Ein von der Maloche gepeinigter Untertan der modernen Erwerbsgesellschaft erhebt seine Stimme gegen das Joch der unbarmherzigen alltäglichen Pflichten.
Zwischen Arbeit, Beziehung und den unzähligen kleinen Aufträgen des Lebens bleibt von der viel beschworenen Freiheit wenig übrig. Während der Rhythmus des Alltags gnadenlos weitertaktet, wird der Mensch zur „leeren Battarie“ – ausgebrannt und dringend reif für ein wenig Zeit für sich selbst.
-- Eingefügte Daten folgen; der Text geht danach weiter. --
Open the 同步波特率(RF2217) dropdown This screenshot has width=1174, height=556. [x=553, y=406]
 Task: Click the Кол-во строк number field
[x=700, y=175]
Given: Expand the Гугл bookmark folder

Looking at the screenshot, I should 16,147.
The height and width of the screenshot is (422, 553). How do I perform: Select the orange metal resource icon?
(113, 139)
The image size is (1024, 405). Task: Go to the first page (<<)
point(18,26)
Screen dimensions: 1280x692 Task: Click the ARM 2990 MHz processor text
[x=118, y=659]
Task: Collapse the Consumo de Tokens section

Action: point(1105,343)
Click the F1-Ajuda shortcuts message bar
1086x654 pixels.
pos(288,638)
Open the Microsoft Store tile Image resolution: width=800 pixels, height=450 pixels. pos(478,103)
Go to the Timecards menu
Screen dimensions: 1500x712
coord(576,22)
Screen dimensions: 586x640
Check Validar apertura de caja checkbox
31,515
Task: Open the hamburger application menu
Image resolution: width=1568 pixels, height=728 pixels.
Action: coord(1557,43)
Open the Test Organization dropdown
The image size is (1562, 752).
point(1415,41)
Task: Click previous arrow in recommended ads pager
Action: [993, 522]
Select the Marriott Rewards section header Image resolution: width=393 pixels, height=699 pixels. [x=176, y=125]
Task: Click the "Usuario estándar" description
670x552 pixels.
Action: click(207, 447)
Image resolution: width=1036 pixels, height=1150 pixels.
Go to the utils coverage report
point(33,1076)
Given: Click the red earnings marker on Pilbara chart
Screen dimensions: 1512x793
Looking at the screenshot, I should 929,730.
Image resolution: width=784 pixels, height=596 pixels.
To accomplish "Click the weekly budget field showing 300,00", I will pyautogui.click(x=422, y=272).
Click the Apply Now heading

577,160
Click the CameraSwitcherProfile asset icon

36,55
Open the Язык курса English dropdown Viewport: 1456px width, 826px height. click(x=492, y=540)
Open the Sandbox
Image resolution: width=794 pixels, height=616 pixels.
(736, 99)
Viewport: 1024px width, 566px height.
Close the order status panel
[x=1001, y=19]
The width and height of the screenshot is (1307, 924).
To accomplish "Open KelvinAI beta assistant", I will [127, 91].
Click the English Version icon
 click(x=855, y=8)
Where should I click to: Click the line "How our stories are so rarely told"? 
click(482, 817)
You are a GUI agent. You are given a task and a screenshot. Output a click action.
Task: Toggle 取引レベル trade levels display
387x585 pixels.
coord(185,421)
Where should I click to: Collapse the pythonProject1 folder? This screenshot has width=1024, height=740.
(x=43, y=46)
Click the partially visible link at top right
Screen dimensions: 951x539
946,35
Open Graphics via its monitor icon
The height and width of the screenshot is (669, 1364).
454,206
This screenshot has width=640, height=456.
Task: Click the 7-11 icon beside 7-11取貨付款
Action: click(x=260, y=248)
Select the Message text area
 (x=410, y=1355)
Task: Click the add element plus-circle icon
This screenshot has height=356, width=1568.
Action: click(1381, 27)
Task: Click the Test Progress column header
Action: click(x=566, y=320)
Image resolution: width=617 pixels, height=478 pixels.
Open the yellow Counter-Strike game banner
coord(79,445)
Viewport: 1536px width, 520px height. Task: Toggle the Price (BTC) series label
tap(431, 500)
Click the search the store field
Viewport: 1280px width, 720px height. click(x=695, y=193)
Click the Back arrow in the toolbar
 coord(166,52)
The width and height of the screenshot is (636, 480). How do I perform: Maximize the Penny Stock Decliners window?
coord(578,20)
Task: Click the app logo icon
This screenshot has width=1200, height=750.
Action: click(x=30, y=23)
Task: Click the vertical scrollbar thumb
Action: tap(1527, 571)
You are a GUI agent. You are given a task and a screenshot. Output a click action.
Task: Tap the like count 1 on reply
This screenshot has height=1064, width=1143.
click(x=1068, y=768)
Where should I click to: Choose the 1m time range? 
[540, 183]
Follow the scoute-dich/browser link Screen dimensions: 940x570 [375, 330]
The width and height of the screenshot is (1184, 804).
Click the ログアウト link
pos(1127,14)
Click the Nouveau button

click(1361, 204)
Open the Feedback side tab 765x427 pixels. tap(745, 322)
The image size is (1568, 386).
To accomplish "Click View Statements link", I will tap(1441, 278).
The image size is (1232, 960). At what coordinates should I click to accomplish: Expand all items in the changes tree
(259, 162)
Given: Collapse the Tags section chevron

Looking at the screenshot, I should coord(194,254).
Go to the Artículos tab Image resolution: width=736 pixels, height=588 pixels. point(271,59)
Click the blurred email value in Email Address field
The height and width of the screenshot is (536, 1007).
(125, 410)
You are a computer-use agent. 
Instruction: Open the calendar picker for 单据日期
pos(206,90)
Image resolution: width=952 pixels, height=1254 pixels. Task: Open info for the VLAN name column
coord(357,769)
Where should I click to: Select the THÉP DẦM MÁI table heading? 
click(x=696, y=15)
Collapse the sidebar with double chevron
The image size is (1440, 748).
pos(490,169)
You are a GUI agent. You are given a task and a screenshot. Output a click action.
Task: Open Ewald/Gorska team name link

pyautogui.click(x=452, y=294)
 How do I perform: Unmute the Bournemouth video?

Mit viel Wiener Schmäh greift „Zeit fia mi“ ein Lebensgefühl auf, das vielen nur allzu vertraut ist: lange Arbeitstage, kaum Verschnaufpausen und Wochenenden, die heimlich von lästigen Alltagspflichten erobert werden. Hinter dem Grant steckt eine ironisch-bissige Kritik an einer Arbeits- und Leistungskultur, in der Selbstbestimmung und persönliche Freiheit allzu oft auf der Strecke bleiben.
So wird der Song zum proletarischen Freiheitsruf im Gewand eines Wiener Grantlers: charmant, bissig und mit einem Augenzwinkern – aber mit einer Frage, die durchaus ernst gemeint ist: Wer führt in unserem Leben eigentlich Regie?